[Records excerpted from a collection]
▼
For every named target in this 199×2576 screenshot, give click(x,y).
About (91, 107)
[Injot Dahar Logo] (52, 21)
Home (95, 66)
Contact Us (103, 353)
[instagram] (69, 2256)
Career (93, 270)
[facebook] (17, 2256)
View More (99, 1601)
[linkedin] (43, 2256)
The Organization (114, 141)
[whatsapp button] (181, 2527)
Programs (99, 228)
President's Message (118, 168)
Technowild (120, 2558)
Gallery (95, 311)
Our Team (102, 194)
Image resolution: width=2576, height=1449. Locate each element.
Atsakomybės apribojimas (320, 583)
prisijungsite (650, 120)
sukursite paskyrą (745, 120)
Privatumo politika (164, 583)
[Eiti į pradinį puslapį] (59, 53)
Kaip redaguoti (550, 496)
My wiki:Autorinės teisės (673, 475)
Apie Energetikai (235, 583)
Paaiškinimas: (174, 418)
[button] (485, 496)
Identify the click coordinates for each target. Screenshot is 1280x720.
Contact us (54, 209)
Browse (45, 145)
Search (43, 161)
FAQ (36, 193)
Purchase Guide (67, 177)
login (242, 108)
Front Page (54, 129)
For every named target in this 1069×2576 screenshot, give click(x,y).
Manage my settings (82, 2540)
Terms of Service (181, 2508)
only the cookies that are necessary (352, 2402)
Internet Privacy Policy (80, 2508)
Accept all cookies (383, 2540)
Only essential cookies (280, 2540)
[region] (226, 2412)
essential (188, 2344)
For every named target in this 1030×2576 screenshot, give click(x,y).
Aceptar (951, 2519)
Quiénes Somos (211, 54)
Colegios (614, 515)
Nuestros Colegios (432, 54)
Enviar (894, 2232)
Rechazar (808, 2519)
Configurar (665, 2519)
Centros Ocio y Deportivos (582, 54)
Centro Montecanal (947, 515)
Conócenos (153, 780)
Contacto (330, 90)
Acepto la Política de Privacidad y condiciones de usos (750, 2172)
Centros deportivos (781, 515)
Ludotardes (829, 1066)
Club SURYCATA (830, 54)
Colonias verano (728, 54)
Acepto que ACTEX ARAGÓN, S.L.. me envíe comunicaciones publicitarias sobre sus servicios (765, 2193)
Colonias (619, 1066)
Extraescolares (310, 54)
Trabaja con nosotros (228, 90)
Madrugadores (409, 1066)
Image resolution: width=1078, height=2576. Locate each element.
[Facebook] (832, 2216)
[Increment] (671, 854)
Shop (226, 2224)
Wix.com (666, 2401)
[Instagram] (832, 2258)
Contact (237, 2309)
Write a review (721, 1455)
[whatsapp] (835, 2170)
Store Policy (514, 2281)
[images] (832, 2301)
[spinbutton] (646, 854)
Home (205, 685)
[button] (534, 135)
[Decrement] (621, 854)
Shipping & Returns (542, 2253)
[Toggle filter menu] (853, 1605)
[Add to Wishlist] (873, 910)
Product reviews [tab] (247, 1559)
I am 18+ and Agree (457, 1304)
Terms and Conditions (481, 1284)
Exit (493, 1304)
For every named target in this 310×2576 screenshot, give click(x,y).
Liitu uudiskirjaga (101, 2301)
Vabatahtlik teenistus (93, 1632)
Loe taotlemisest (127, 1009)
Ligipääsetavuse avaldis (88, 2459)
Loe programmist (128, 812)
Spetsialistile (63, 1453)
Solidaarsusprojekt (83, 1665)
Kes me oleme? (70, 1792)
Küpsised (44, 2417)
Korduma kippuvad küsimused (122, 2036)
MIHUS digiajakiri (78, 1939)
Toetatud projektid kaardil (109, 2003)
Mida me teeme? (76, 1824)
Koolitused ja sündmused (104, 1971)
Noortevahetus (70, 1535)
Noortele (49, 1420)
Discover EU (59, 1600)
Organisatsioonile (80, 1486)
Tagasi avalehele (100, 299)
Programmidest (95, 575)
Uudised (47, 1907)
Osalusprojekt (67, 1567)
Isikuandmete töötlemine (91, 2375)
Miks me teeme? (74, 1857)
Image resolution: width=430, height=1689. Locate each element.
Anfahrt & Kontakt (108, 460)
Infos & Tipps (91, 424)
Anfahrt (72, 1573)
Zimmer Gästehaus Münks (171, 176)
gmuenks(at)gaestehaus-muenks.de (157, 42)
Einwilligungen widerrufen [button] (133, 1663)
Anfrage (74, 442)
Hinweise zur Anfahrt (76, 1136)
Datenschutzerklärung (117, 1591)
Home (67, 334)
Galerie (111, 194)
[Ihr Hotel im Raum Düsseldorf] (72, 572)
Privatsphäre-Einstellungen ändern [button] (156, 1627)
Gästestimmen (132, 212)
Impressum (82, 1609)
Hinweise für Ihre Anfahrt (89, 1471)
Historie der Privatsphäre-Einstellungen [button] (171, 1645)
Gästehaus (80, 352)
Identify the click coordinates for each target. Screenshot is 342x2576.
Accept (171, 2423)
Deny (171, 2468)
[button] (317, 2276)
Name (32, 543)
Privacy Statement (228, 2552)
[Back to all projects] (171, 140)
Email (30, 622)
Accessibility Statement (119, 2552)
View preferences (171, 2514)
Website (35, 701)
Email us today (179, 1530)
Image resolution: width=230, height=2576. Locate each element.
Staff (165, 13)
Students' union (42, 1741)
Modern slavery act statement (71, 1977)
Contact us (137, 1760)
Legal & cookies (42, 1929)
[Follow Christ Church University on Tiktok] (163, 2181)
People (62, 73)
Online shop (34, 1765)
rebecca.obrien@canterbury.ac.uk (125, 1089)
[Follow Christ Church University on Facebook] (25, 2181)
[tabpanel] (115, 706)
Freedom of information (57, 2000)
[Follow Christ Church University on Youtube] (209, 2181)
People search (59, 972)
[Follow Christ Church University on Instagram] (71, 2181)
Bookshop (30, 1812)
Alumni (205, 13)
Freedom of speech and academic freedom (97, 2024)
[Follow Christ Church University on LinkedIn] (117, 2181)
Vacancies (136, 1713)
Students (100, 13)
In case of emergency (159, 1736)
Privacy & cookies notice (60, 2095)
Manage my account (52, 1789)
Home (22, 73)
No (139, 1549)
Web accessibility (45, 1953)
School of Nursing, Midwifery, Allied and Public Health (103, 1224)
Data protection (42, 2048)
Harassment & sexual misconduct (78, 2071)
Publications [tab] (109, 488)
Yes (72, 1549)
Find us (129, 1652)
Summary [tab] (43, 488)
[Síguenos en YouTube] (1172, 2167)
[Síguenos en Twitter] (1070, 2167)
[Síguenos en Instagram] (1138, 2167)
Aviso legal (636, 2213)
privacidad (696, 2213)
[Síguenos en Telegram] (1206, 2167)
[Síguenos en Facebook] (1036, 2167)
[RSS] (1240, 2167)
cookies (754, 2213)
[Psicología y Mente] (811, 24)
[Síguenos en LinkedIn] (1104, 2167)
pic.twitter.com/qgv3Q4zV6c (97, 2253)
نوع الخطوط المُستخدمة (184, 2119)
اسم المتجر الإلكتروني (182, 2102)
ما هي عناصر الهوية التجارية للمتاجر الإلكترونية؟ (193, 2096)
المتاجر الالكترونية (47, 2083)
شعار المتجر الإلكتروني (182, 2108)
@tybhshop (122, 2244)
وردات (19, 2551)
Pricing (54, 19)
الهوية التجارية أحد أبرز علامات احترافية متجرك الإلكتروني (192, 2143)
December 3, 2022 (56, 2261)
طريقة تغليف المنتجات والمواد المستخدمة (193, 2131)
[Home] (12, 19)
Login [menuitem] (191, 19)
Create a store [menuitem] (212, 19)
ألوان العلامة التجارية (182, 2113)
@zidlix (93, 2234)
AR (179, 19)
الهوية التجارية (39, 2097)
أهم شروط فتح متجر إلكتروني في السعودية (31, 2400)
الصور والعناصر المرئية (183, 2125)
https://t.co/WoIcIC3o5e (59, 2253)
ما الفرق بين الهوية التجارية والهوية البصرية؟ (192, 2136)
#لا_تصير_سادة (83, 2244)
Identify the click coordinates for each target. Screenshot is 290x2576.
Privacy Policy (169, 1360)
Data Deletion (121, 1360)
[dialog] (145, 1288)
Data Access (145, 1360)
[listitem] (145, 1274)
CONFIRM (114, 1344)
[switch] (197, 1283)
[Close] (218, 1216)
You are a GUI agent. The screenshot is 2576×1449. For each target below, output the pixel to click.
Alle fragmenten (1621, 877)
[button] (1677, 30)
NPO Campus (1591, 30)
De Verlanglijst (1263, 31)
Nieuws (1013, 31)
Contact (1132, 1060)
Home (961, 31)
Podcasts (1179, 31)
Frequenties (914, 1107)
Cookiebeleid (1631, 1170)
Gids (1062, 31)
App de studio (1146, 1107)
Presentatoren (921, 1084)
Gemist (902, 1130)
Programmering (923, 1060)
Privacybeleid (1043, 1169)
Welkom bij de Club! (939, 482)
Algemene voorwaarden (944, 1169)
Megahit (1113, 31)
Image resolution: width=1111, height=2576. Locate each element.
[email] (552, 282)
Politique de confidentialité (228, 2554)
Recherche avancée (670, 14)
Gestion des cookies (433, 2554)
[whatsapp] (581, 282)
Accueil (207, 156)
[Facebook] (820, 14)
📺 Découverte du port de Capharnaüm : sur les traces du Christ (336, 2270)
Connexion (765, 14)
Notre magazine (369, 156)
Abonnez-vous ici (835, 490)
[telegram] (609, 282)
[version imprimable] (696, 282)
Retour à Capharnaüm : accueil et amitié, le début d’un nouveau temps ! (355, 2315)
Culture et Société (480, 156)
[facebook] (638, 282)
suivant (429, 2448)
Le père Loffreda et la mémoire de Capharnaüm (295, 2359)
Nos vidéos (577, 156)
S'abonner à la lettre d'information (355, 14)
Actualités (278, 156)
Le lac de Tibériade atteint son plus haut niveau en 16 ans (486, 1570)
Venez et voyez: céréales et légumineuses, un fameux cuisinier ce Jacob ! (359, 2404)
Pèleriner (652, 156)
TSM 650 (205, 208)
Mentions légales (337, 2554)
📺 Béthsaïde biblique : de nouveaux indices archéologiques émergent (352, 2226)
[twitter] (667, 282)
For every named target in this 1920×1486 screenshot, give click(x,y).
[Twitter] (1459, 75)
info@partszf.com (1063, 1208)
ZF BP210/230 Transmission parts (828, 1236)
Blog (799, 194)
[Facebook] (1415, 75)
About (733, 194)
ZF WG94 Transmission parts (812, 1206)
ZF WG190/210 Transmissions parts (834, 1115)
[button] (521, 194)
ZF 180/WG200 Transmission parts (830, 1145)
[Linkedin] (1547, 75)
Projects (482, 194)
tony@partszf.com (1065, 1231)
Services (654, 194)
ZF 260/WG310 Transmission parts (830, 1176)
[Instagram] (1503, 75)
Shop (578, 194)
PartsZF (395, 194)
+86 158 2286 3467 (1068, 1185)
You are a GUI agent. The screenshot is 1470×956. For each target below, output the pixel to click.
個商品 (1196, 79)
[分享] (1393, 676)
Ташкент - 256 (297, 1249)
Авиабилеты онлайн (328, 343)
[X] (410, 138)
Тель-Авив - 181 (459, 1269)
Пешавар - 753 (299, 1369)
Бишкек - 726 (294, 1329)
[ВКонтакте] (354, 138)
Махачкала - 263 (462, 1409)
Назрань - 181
▲
Exercise goal ▸ Read the entries and pick out all lines that include the word "University".

Solution to this exercise ▸
[Follow Christ Church University on Tiktok] (163, 2181)
[Follow Christ Church University on Facebook] (25, 2181)
[Follow Christ Church University on Youtube] (209, 2181)
[Follow Christ Church University on Instagram] (71, 2181)
[Follow Christ Church University on LinkedIn] (117, 2181)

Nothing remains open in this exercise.